For those whose gorilla trek is the centrepiece and flexibility is limited, July or August still remain the gold standard: dry trails, reliable logistics and a sense of being in Rwanda at its most operationally smooth, at the cost of permits needing to be booked six months or more in advance.

For value-seeking travellers who don’t mind a bit of mud, October or November (especially mid-to-late October) should be seriously considered as the short rains are just starting to set in and the landscape is at its most dramatically green. Availability increases, hotel rates ease, and the experience is not short of its essential magic.

For serious birders or travellers with a keen interest in Nyungwe’s ecosystems, late April to June can be rewarding, as you catch the tail end of the rains and the start of the dry season, combining excellent bird activity with improving trekking conditions.

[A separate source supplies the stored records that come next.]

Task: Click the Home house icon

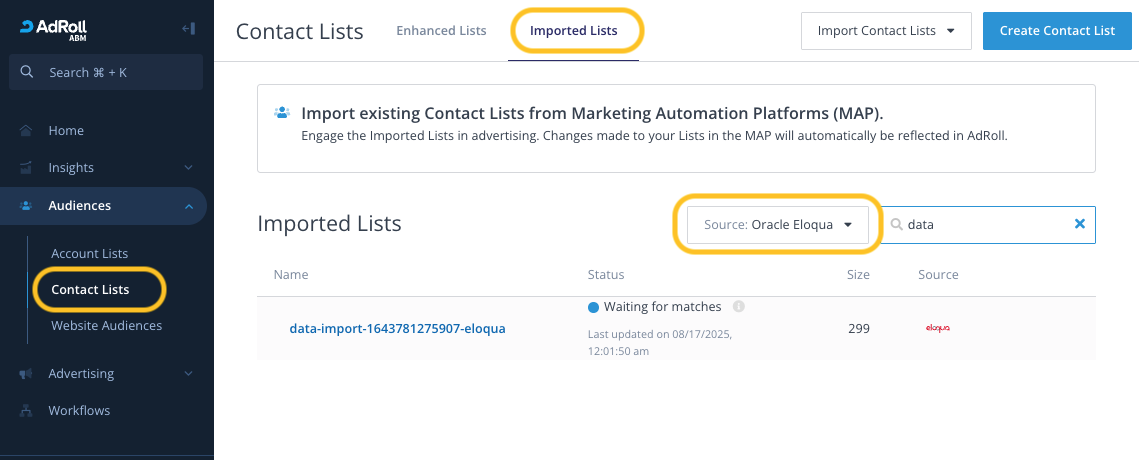Action: click(x=26, y=131)

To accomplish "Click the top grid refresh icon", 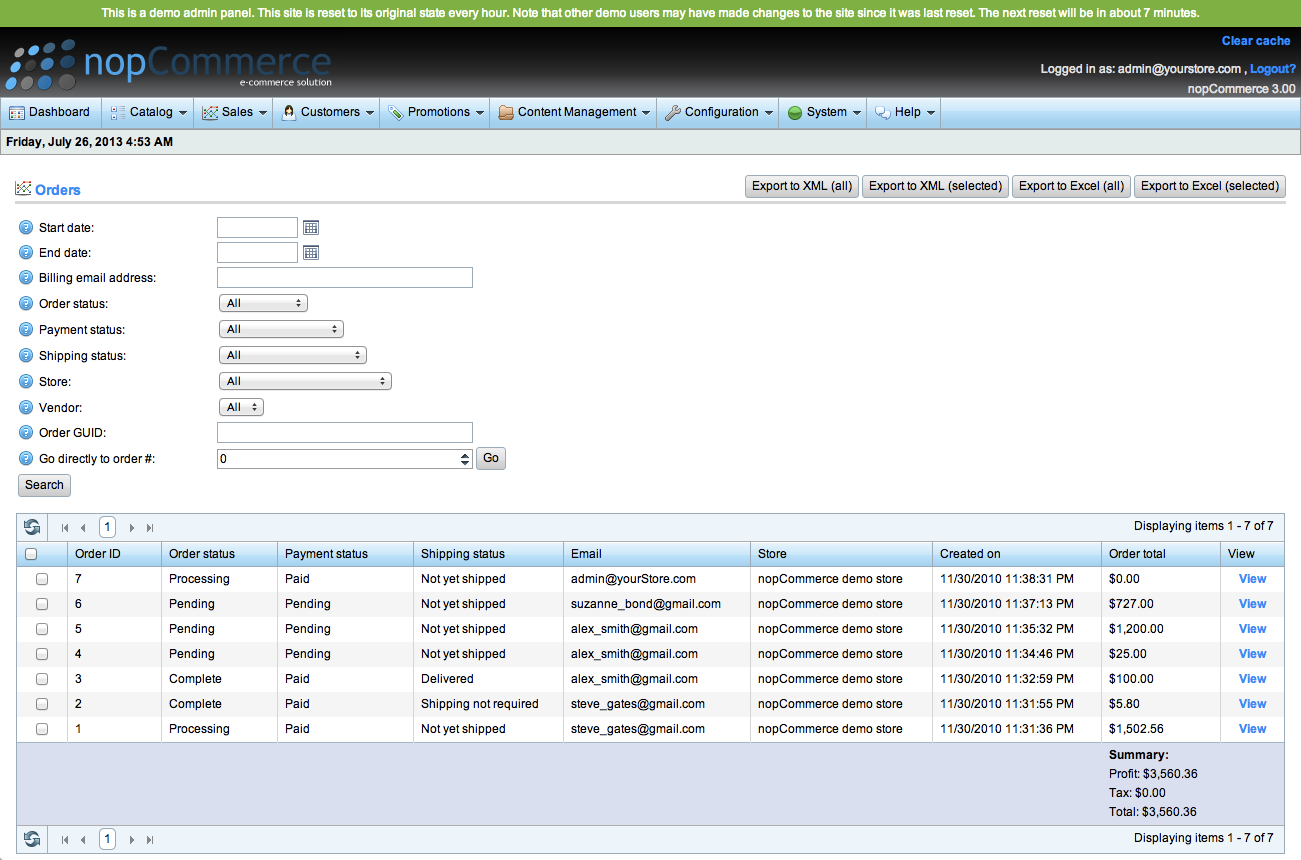I will click(x=33, y=527).
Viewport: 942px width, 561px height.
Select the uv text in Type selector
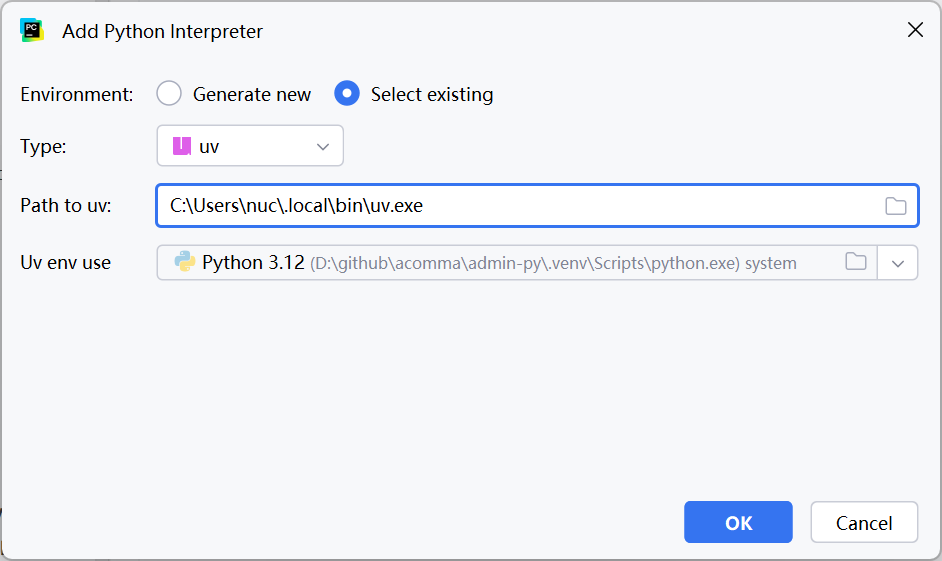pyautogui.click(x=209, y=146)
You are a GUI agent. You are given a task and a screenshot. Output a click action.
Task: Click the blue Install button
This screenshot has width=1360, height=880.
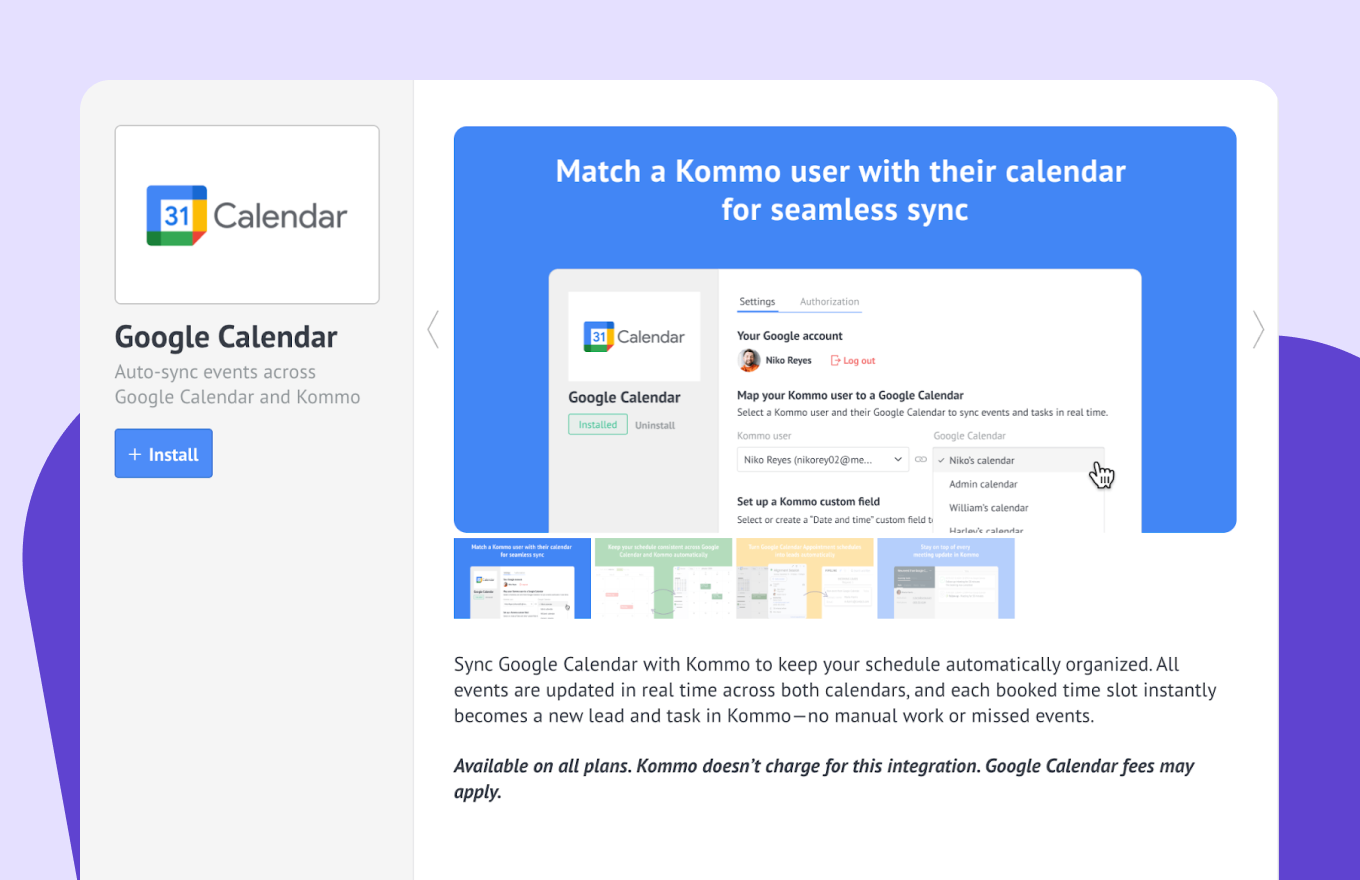pyautogui.click(x=164, y=454)
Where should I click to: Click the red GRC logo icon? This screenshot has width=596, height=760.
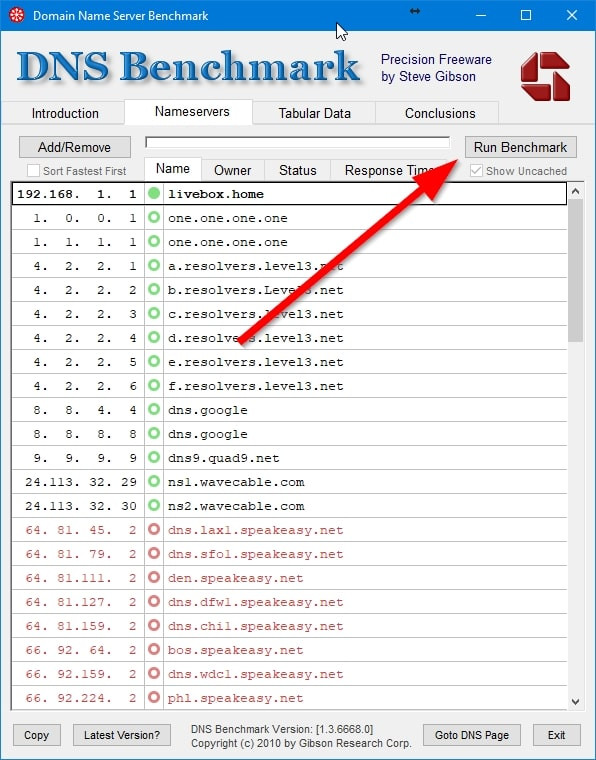point(545,77)
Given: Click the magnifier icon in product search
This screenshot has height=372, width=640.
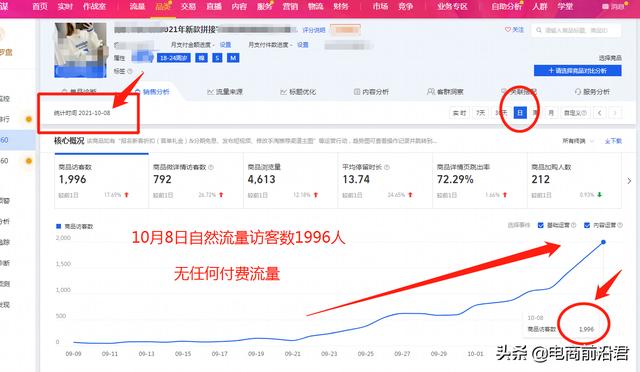Looking at the screenshot, I should coord(539,30).
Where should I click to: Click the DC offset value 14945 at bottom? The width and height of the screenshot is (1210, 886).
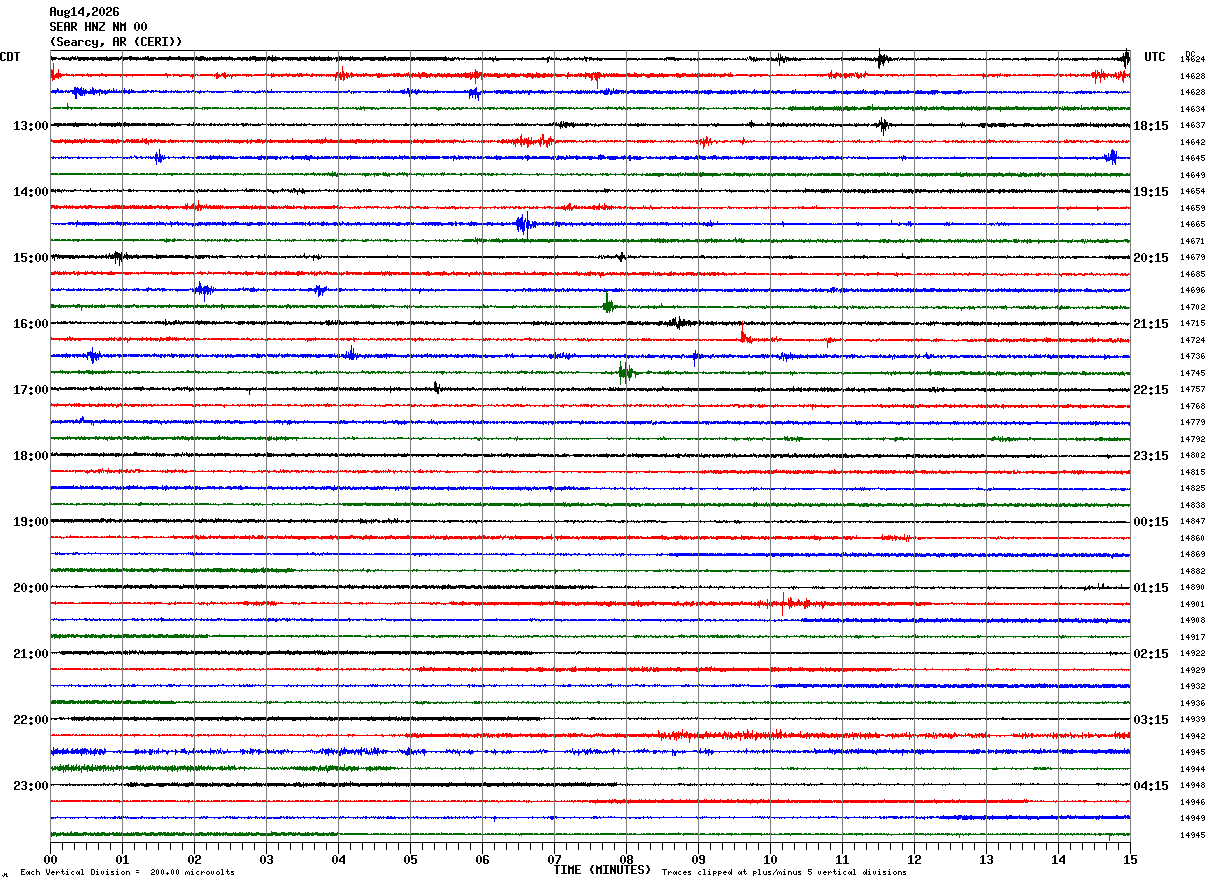pos(1192,835)
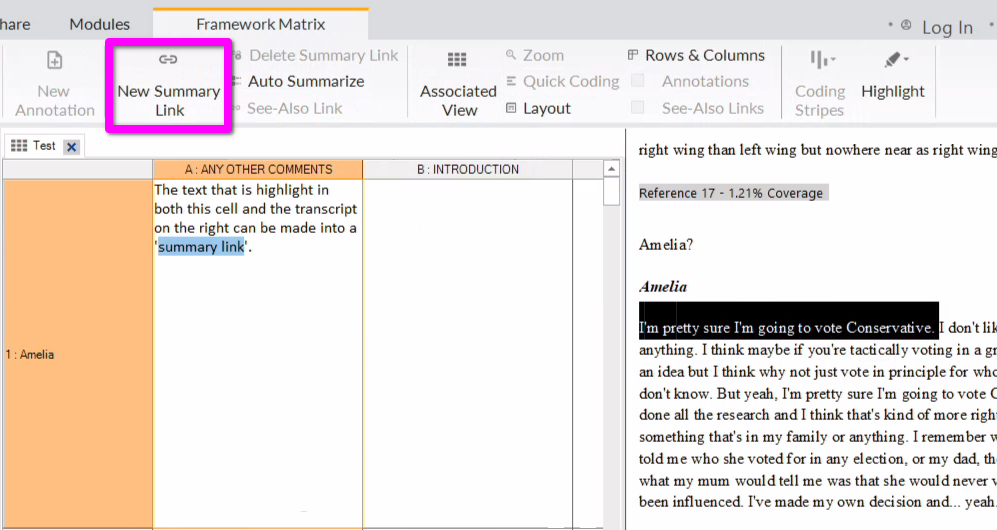Enable the See-Also Links checkbox
This screenshot has height=530, width=997.
click(x=638, y=108)
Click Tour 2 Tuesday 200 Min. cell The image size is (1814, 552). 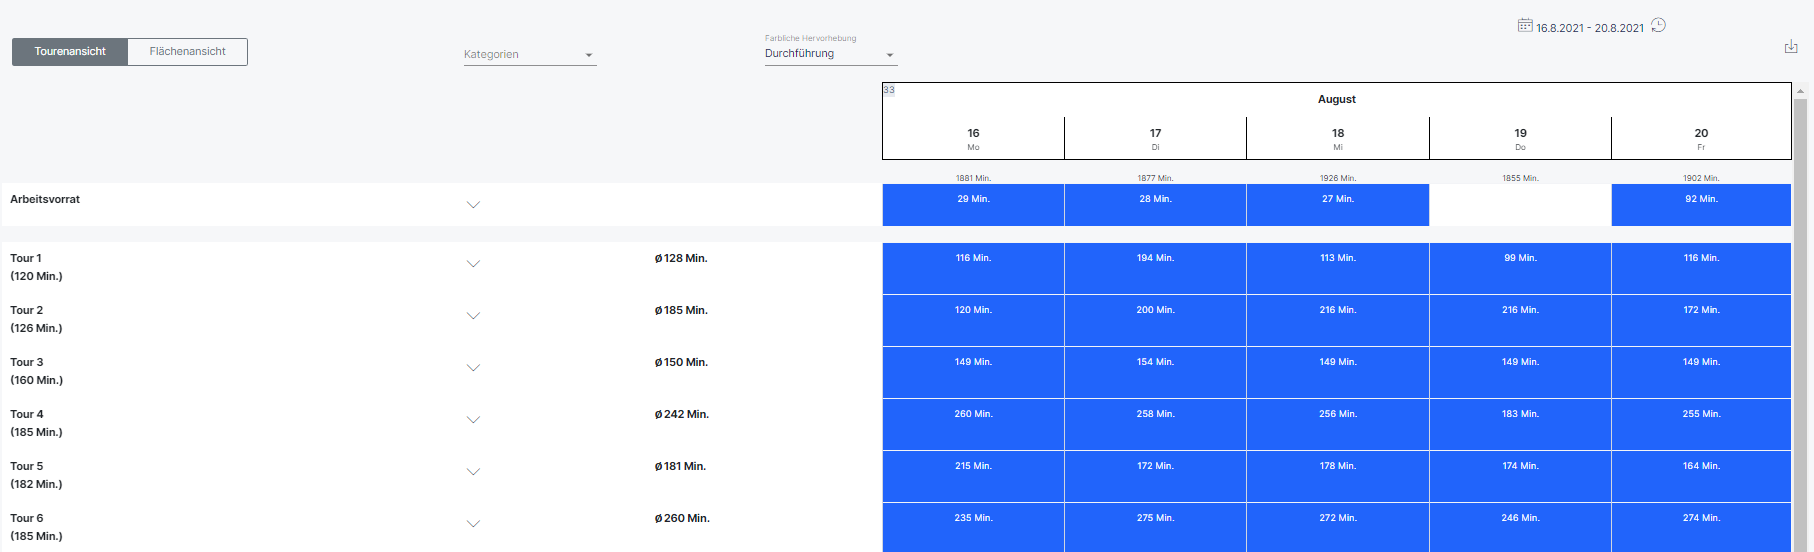1155,320
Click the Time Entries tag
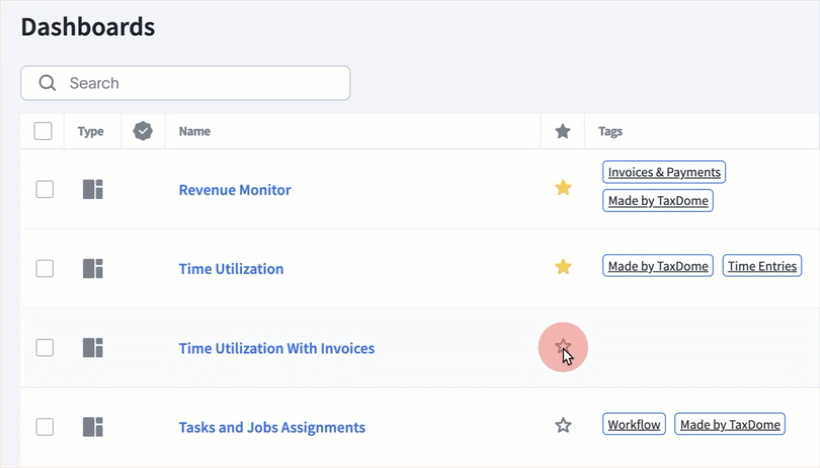The height and width of the screenshot is (468, 820). coord(762,266)
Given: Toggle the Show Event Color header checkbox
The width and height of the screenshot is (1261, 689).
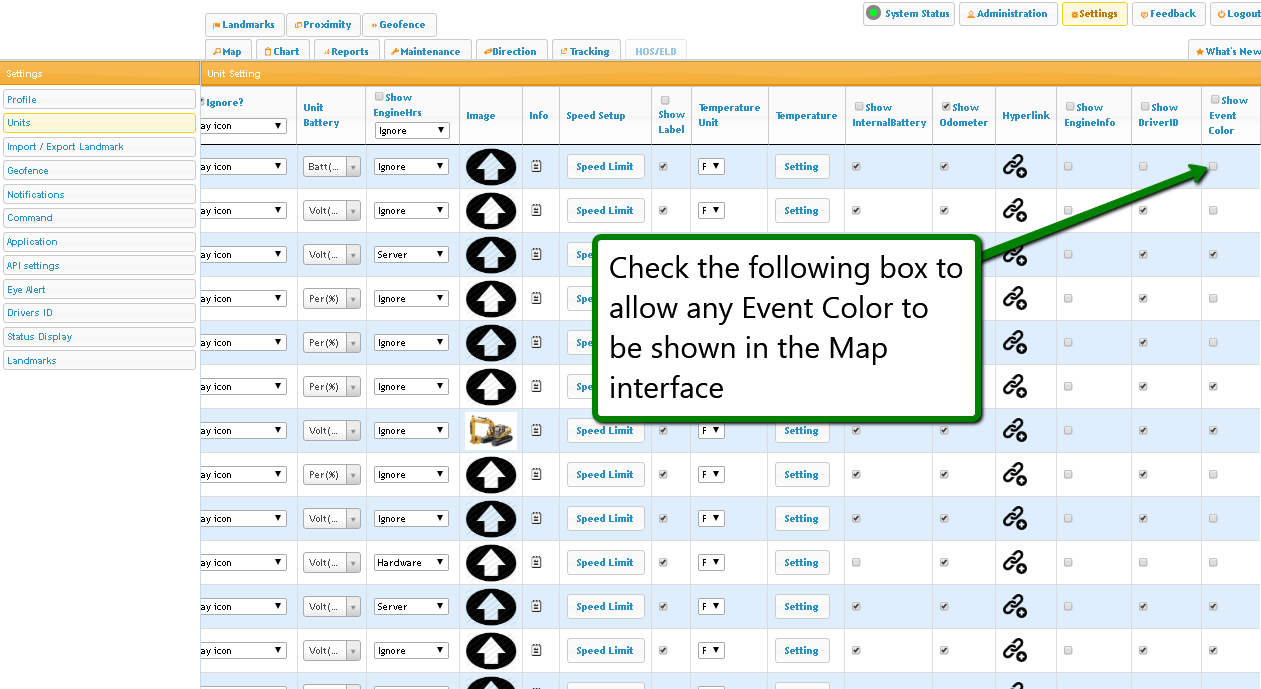Looking at the screenshot, I should point(1215,100).
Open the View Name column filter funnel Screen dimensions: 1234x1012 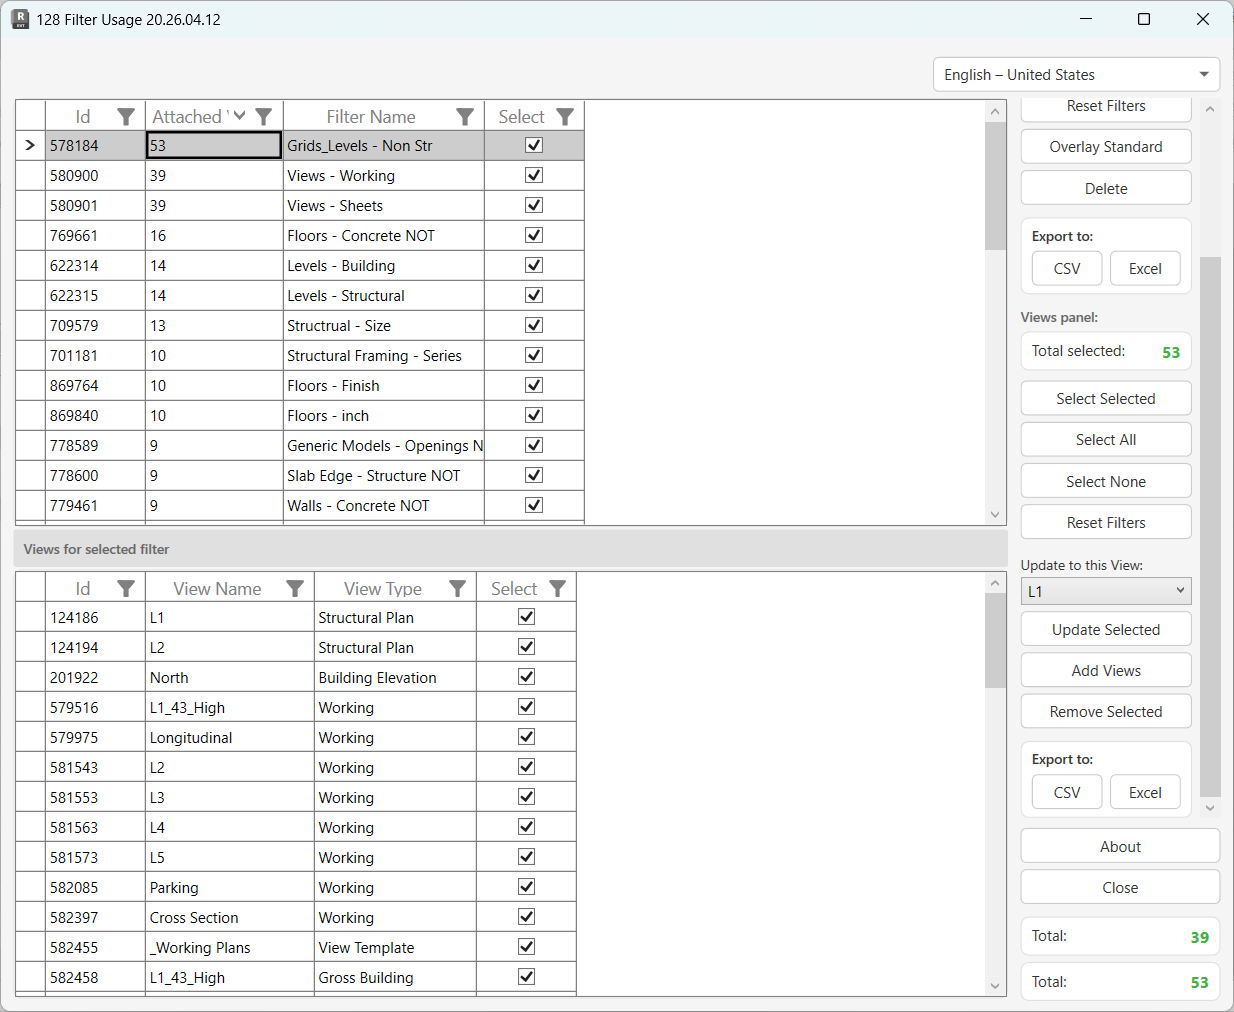[x=295, y=588]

A Final Thought on When to Get Your Permit

Perhaps the most important planning decision for any trip to Rwanda is not what lodge to book or which airline to use, but rather when, and how quickly, to secure your gorilla trekking permit. Permit is not flexible. Everything else on a Rwanda itinerary is. The $1,500 is a lot to pay, but the experience it buys – sitting quietly in a mountain forest while a family of mountain gorillas goes about its morning, utterly indifferent to you – is one of the rarest and most humbling things a traveller can do anywhere in the world.

Reserve. If you can, visit in the dry season. And bring good boots – waterproof anyway.

To book a permit, visit the official Rwanda Development Board portal at rdb.rw.  Permit costs are reviewed periodically by the Rwandan government. Check current pricing before you book.